**To do:** State how many lines in the entries below hold the string "computer", and give nothing besides that number.

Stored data
---+---
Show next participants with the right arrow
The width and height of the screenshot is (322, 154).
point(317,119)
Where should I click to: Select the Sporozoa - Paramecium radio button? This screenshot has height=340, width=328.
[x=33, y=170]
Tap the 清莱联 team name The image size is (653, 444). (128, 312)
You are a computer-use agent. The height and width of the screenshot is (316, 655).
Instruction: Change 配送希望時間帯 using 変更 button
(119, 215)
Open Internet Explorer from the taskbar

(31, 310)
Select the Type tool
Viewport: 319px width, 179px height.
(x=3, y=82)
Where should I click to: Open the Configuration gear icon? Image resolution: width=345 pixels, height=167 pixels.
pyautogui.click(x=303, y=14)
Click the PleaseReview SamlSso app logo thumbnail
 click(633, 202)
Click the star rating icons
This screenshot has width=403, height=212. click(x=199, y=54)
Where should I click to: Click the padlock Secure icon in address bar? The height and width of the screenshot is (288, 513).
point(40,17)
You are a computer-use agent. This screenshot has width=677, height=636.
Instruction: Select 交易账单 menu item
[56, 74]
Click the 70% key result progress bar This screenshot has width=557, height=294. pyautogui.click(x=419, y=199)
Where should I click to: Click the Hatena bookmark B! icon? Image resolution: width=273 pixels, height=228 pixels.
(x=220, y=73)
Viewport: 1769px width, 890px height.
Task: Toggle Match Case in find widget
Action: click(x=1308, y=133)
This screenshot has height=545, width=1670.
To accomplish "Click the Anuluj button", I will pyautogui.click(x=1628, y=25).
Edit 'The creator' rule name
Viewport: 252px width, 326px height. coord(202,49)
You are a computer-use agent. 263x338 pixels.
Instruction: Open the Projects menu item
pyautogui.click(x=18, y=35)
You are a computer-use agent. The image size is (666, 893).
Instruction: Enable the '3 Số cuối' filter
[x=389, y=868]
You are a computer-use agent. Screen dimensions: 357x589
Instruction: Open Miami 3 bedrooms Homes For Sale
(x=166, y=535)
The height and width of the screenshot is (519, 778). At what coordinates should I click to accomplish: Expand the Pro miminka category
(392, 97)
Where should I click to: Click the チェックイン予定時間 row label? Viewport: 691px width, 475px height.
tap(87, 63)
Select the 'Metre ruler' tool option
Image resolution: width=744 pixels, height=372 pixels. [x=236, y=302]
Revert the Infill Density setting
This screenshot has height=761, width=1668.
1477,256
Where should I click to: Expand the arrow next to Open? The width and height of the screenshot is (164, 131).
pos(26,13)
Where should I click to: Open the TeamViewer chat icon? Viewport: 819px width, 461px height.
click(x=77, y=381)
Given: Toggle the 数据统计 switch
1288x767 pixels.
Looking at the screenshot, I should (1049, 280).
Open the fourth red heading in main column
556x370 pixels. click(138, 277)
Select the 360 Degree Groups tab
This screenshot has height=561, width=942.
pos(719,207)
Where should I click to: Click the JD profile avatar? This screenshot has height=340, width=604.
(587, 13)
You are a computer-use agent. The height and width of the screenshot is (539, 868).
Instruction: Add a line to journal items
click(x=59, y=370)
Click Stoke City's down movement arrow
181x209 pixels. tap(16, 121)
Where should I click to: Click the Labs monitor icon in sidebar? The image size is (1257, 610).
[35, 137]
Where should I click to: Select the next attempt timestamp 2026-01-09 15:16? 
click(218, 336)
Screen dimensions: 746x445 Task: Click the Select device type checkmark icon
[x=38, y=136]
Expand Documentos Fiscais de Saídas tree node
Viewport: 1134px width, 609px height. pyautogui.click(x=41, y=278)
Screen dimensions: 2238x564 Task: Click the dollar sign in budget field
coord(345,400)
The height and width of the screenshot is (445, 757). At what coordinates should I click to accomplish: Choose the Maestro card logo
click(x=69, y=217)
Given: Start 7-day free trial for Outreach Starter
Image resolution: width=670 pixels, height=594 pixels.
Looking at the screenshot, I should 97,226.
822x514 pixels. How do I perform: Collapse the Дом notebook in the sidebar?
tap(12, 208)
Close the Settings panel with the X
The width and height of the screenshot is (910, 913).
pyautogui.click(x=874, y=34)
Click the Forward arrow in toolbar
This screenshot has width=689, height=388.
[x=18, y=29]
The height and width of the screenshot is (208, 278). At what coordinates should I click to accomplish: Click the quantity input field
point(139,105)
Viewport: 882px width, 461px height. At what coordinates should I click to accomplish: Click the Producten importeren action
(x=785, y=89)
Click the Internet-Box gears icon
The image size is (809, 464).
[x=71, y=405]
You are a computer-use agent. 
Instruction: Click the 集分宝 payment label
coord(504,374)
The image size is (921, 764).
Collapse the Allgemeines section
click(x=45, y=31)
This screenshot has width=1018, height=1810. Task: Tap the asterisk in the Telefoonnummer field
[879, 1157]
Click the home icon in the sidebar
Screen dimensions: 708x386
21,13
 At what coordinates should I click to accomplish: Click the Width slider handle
---+---
**Answer below:** 7